«Noi non possiamo tacere quello che abbiamo visto e ascoltato» (Atti 4,20)
Viviamo in un tempo in cui è facile smarrirsi nel rumore del mondo e, paradossalmente, anche nel silenzio. Un silenzio che non è più spazio di ascolto e preghiera, ma che rischia di diventare complicità, paura, ritiro dalle responsabilità. In questo scenario, la Parola di Dio ci raggiunge con una forza profetica e ci scuote: “Silere non possum” – Non posso tacere.

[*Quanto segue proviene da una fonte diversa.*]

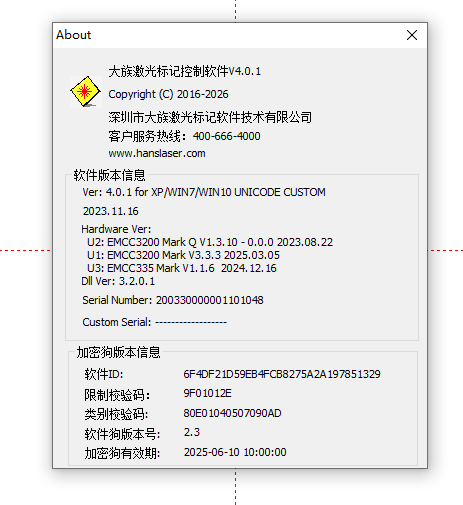Click the Serial Number value 200330000001101048
This screenshot has width=463, height=505.
(210, 300)
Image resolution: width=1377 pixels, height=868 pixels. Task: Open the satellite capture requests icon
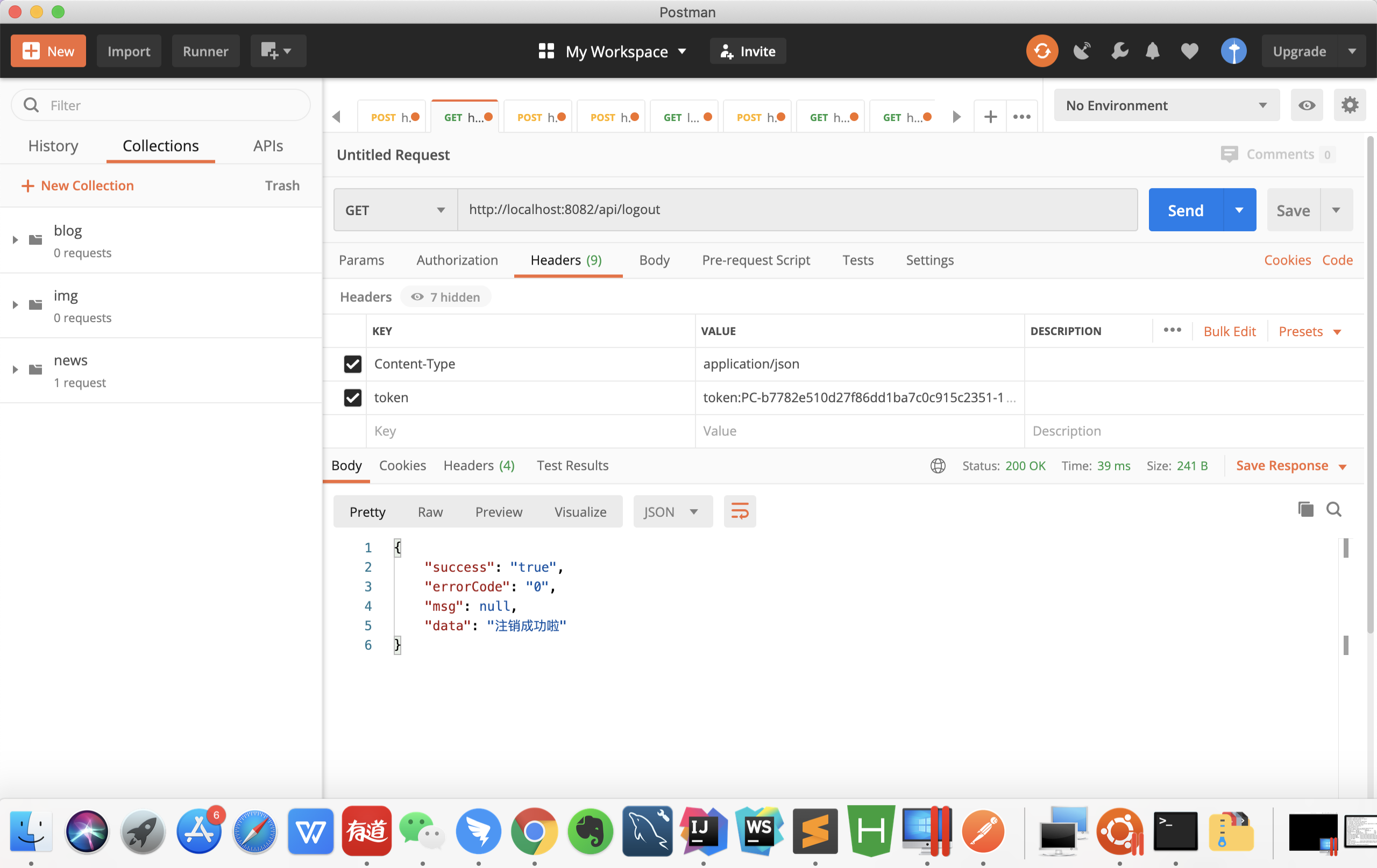point(1081,51)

Sono parole che appartengono alla Tradizione cristiana e risuonano oggi con rinnovata attualità. Sono l’eco della testimonianza apostolica, ma anche un invito alla nostra coscienza di battezzati.
Parlare per amore del Vangelo
Nella prima comunità cristiana, Pietro e Giovanni, interrogati dalle autorità, dichiarano con fermezza: «Noi non possiamo tacere quello che abbiamo visto e ascoltato» (At 4,20).

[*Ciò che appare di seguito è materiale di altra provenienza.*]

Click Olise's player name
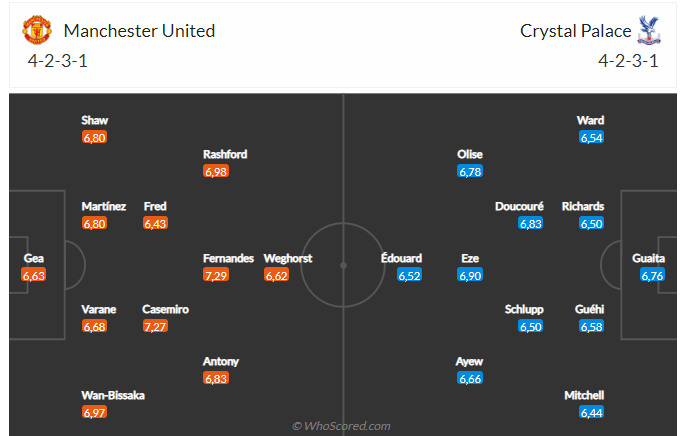Screen dimensions: 681x436 coord(470,154)
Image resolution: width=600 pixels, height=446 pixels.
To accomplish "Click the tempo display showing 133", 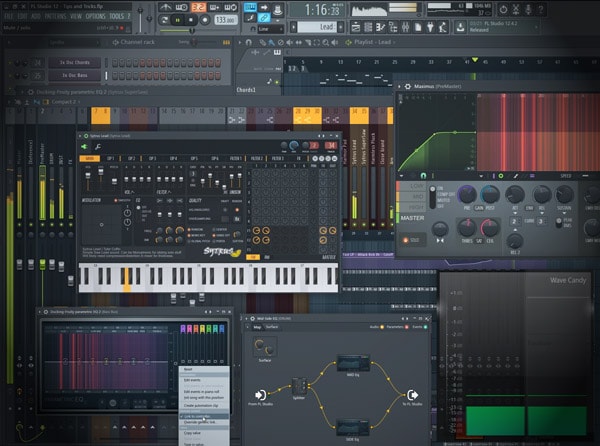I will click(225, 19).

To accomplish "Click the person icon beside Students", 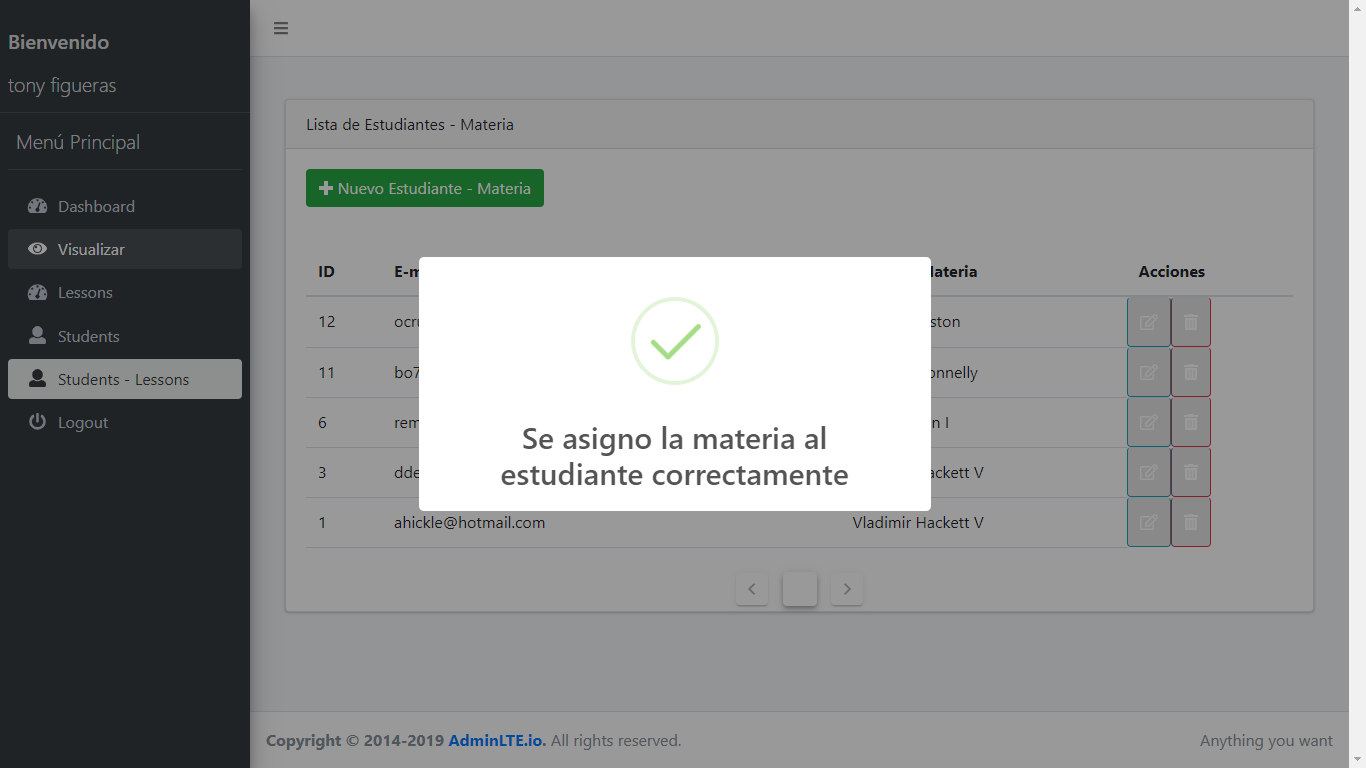I will [37, 336].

Non è una sfida, non è un gesto ribelle: è la testimonianza di chi ha incontrato Cristo risorto e non può tenere per sé quella luce. Parlano non per essere ascoltati, ma perché la Parola di Dio è diventata fuoco nel cuore.
Anche san Francesco d’Assisi visse questa stessa urgenza interiore. Uomo di silenzio e di contemplazione, iniziò a parlare solo quando il Vangelo lo chiamò ad annunciare pace, penitenza e misericordia. Il suo “non posso tacere” fu sempre un gesto d’amore: verso la Chiesa, verso i fratelli, verso il creato.
E noi, oggi, cosa non possiamo più tacere?
Nella nostra vita diocesana, spesso ricca di attività, celebrazioni, cammini formativi, corriamo il rischio di parlare molto… ma tacere le cose più importanti.
C’è un silenzio che è prudente, orante, rispettoso. Ma ce n’è un altro che diventa omissione, paura di disturbare, ritiro nel privato.
Non possiamo tacere quando famiglie e giovani vivono il dramma della solitudine spirituale.
Non possiamo tacere di fronte alla cultura dello scarto, che emargina anziani, disabili, migranti.
Non possiamo tacere sull’urgenza della pace, mentre guerre dimenticate continuano a insanguinare il mondo. Non possiamo tacere sull’inquinamento della nostra terra, dono di Dio e casa di tutti.
Tacere in questi casi significa rinunciare alla profeziache ci è stata affidata nel Battesimo e nella Confermazione.
Una parola che nasce dalla preghiera
La voce che il cristiano è chiamato ad alzare non è mai polemica, non è rumorosa. È mite, vera, radicata nel Vangelo. Per questo ha bisogno di silenzio interiore, adorazione, ascolto della Parola.
Ogni comunità parrocchiale, ogni gruppo pastorale, ogni singolo fedele può oggi domandarsi: Cosa ci chiede lo Spirito Santo di non tacere? Quale testimonianza attende la nostra città, il nostro quartiere, la nostra Chiesa?
Forse non serviranno grandi discorsi, ma piccoli gesti profetici: un’attenzione concreta al povero, un’iniziativa per la custodia del creato, un incontro di preghiera per la pace, una parola buona detta a chi è solo. Anche questo è “non tacere”.
Conclusione: la nostra voce per la missione
Il Sinodo ci invita ad ascoltare, ma anche a parlare con franchezza e amore. “Silere non possum” può diventare il motto interiore di una Chiesa che si fa presenza viva e misericordiosa nel mondo.
Una Chiesa che non alza la voce per imporre, ma per annunciare che Cristo è vivo, che la speranza è possibile, che l’amore è più forte della morte.
Non possiamo tacere. Perché abbiamo visto l’opera di Dio nella nostra vita, nelle nostre comunità, nei cuori dei piccoli.
E il mondo ha sete di questa buona notizia.
Che la nostra voce sia mite, ma vera.
Che il nostro silenzio sia ascolto, mai indifferenza.
Che il nostro annuncio sia Vangelo, oggi.